Test solution: Dissolve 60.0 mg of the substance to be examined in the mobile phase and dilute to 100.0 mL with the mobile phase.
Reference solution: Dissolve 50.0 mg of indinavir CRS in the mobile phase and dilute to 100.0 mL with the mobile phase.
Column:
— size: l = 0.25 m, Ø = 4.6 mm;
— stationary phase: base-deactivated octylsilyl silica gel for chromatography R (5 μm);
— temperature: 40 °C.
Mobile phase acetonitrile R, solution B (45:55 V/V).
Flow rate 1.0 mL/min.
Detection Spectrophotometer at 260 nm.
Injection 10 μL.
Run time: Twice the retention time of indinavir.
Retention time Indinavir = about 10 min.
Calculate the percentage content of C36H49N5O8S using the declared content of indinavir CRS and multiplying by a correction factor of 1.1598.
STORAGE
In an airtight container, protected from light.
IMPURITIES
Specified impurities A, B, C, D, E.
Other detectable impurities (the following substances would, if present at a sufficient level, be detected by one or other of the tests in the monograph. They are limited by the general acceptance criterion for other/unspecified impurities and/or by the general monograph Substances for pharmaceutical use (2034). It is therefore not necessary to identify these impurities for demonstration of compliance. See also 5.10. Control of impurities in substances for pharmaceutical use) F.
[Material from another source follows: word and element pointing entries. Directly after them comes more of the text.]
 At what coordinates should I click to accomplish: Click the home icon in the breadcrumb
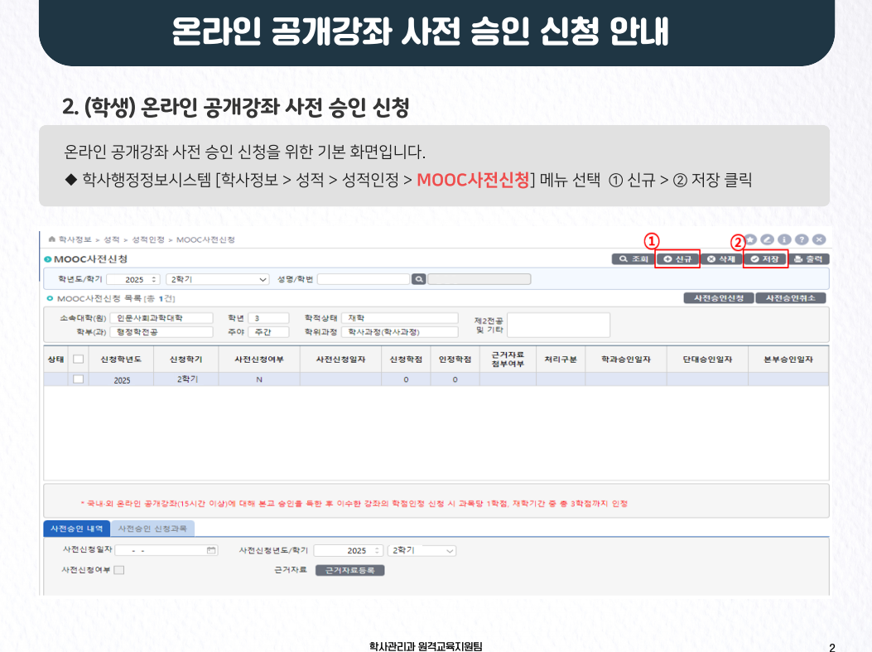[52, 239]
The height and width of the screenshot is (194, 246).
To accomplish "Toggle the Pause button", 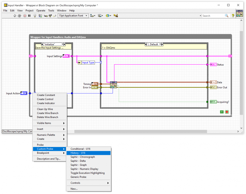I will click(x=30, y=16).
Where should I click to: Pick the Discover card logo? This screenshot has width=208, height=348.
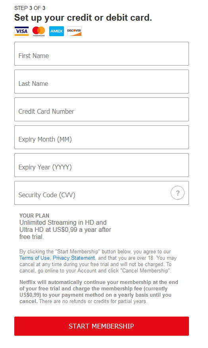pyautogui.click(x=74, y=31)
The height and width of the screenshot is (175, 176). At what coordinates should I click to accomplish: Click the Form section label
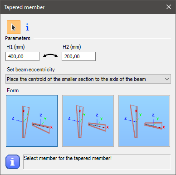pyautogui.click(x=13, y=90)
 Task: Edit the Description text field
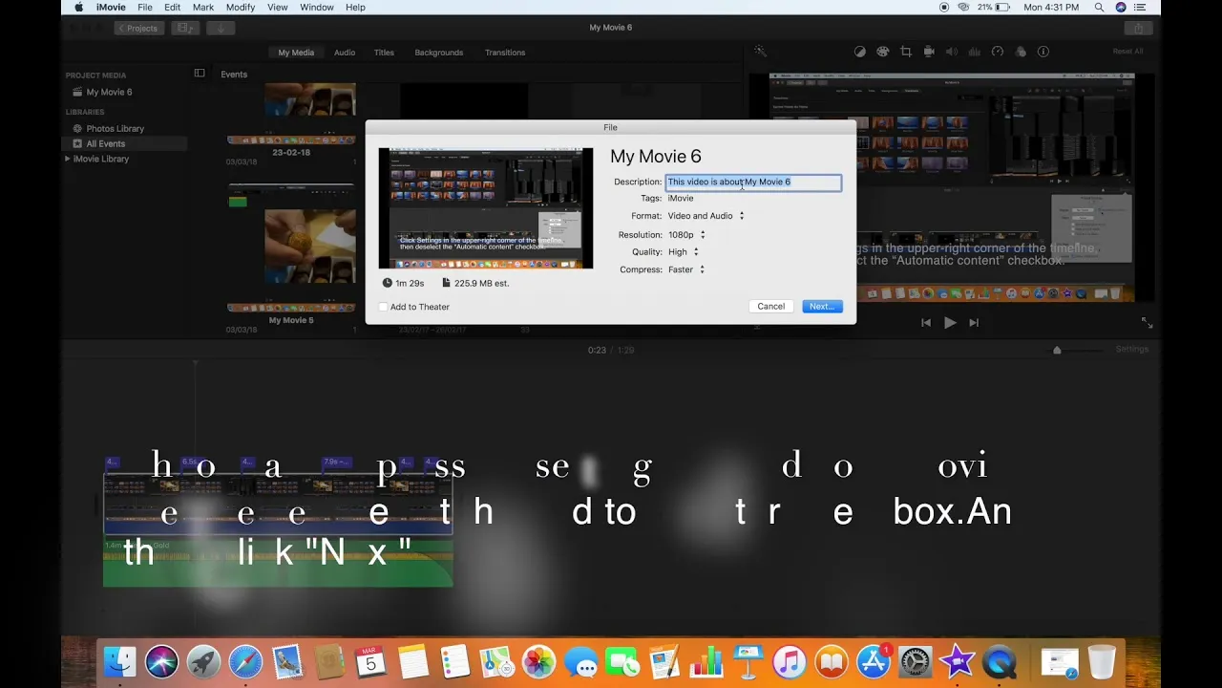point(752,182)
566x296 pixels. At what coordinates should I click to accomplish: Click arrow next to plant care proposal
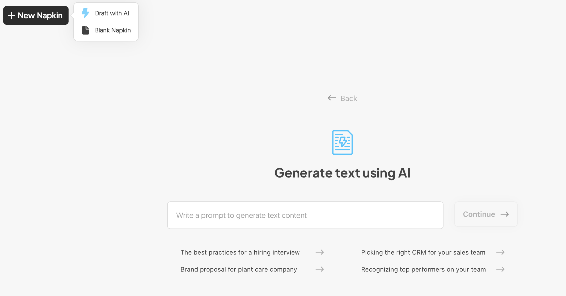[320, 269]
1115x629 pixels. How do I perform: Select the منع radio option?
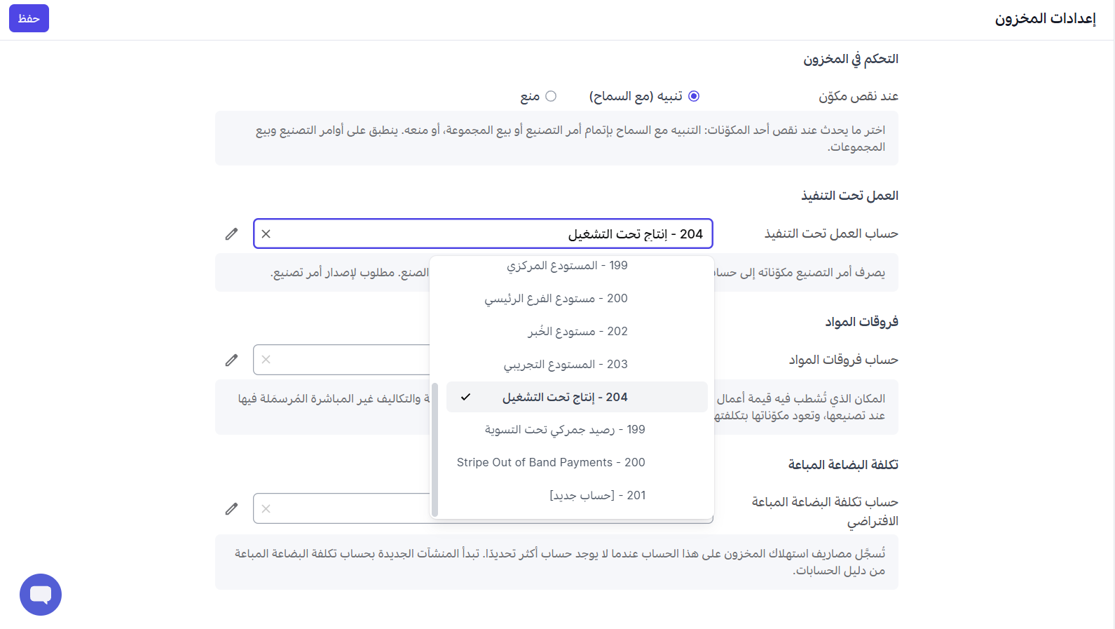pyautogui.click(x=551, y=96)
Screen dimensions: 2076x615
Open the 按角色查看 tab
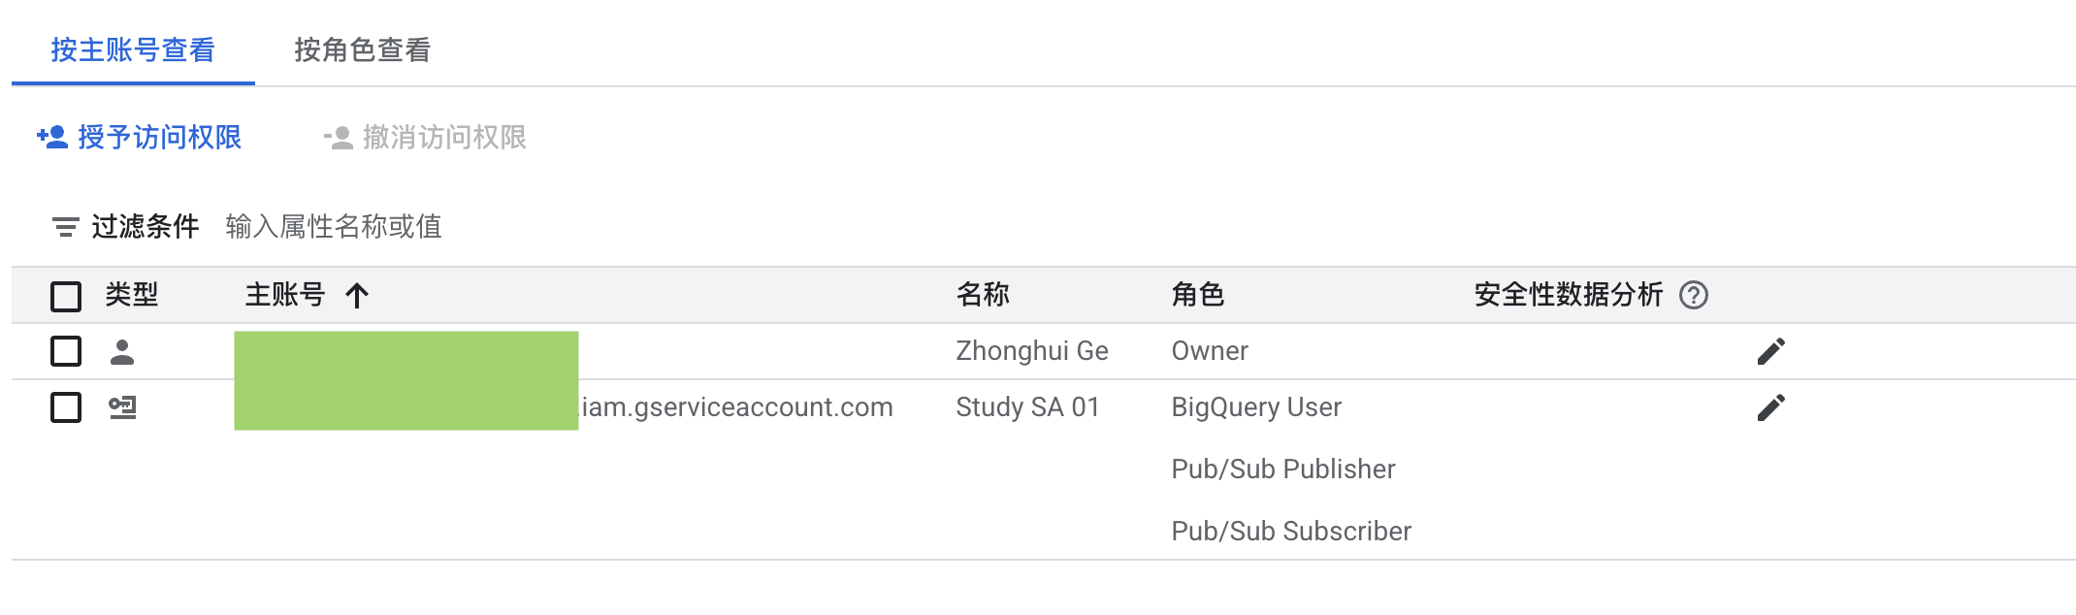[x=363, y=50]
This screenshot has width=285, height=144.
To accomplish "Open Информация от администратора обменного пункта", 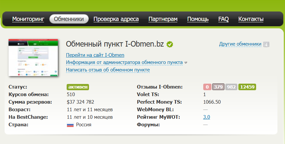I will click(x=124, y=62).
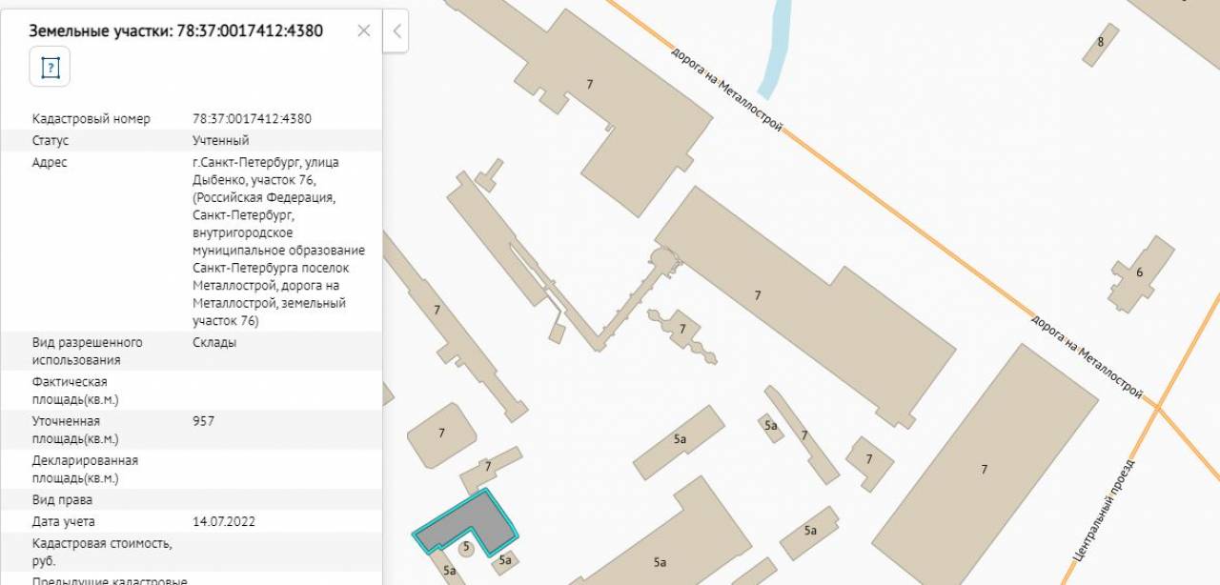
Task: Click the round building marked 5
Action: pyautogui.click(x=465, y=547)
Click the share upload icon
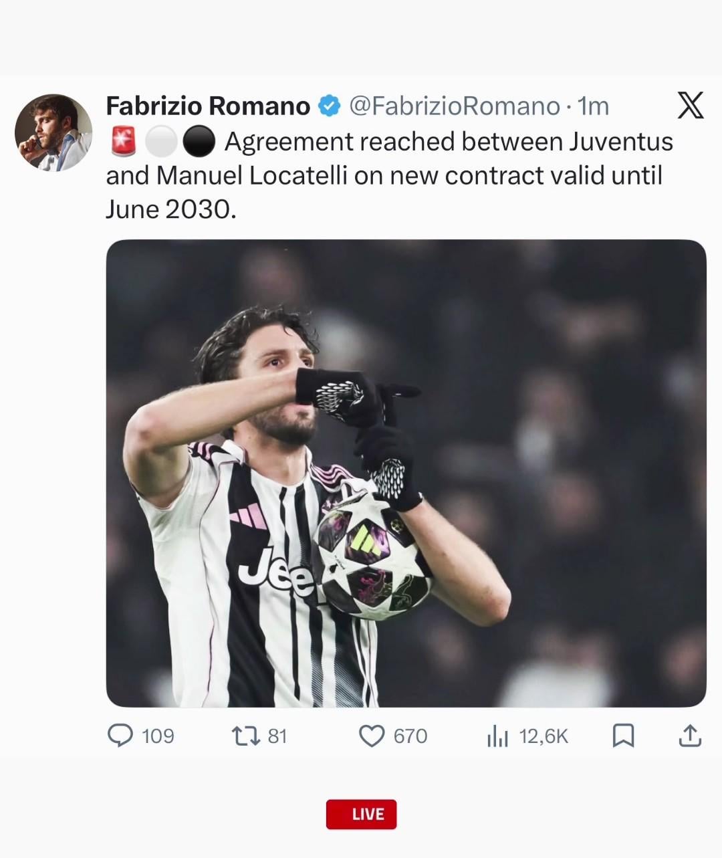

A. (1S,2R)-1-amino-2,3-dihydro-1H-inden-2-ol (cis-aminoindanol),
B. (2S)-1-[(2S,4R)-4-benzyl-2-hydroxy-5-[[(1S,2R)-2-hydroxy-2,3-dihydro-1H-inden-1-yl]amino]-5-oxopentyl]-N-(1,1-dimethylethyl)piperazine-2-carboxamide,
C. (2S)-1-[(2R,4R)-4-benzyl-2-hydroxy-5-[[(1S,2R)-2-hydroxy-2,3-dihydro-1H-inden-1-yl]amino]-5-oxopentyl]-N-(1,1-dimethylethyl)-4-(pyridin-3-ylmethyl)piperazine-2-carboxamide,
D. (3R,5S)-3-benzyl-5-[[(2S)-2-[(1,1-dimethylethyl)carbamoyl]-4-(pyridin-3-ylmethyl)piperazin-1-yl]methyl]-4,5- dihydrofuran-2(3H)-one,
E. (2S)-1,4-bis[(2S,4R)-4-benzyl-2-hydroxy-5-[[(1S,2R)-2-hydroxy-2,3-dihydro-1H-inden-1-yl]amino]-5-oxopentyl]-N-(1,1-dimethylethyl)piperazine-2-carboxamide,
F. 3-(chloromethyl)pyridine (nicotinyl chloride).